--- Start of Provided entries ---
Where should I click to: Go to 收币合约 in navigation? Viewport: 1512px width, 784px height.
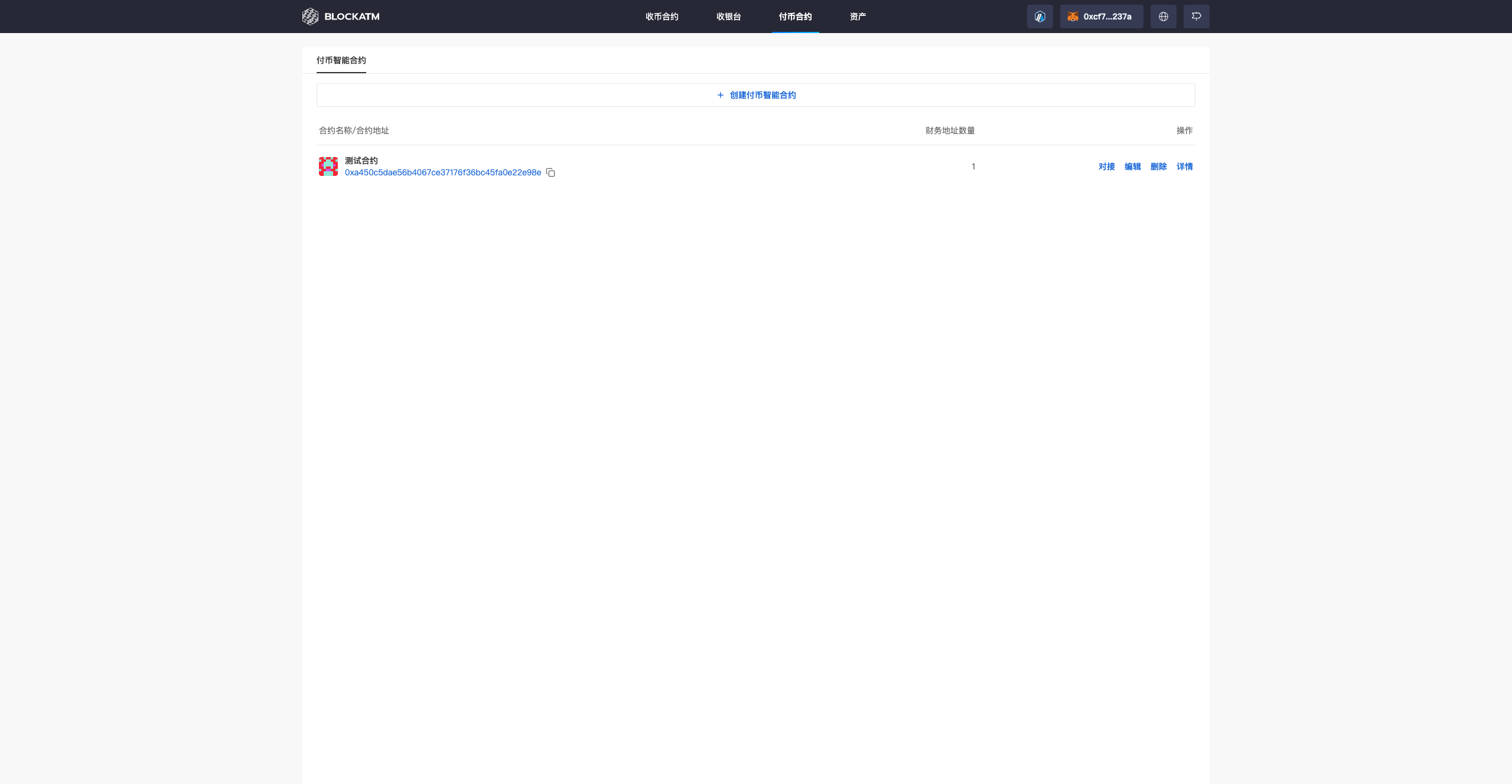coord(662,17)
--- End of Provided entries ---
--- Start of Provided entries ---
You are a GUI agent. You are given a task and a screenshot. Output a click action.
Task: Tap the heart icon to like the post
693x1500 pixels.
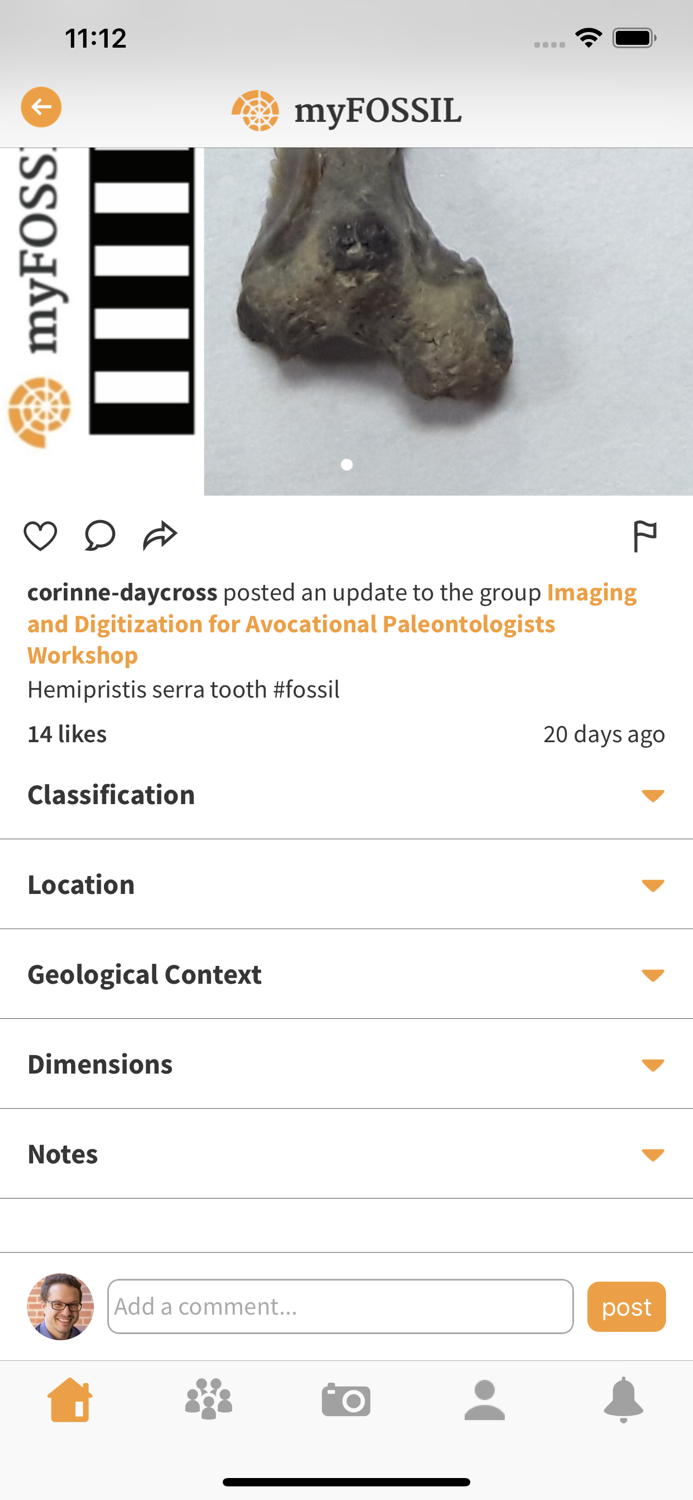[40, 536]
--- End of Provided entries ---
--- Start of Provided entries ---
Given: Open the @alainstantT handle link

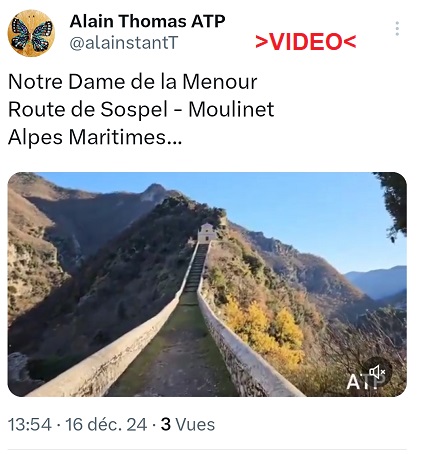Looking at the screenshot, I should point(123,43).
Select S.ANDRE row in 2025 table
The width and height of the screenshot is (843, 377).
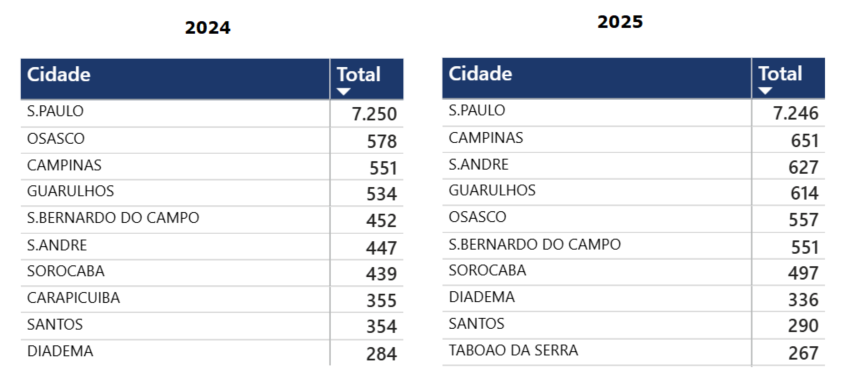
--- End of Provided entries ---
Exercise brief> Quote the rows word for word, from the line with "Where should I" up to and including the line with "coord(662,17)", and leave the pictures out of your answer.

Expected answer>
Where should I click to: Go to 收币合约 in navigation? Viewport: 1512px width, 784px height.
coord(662,17)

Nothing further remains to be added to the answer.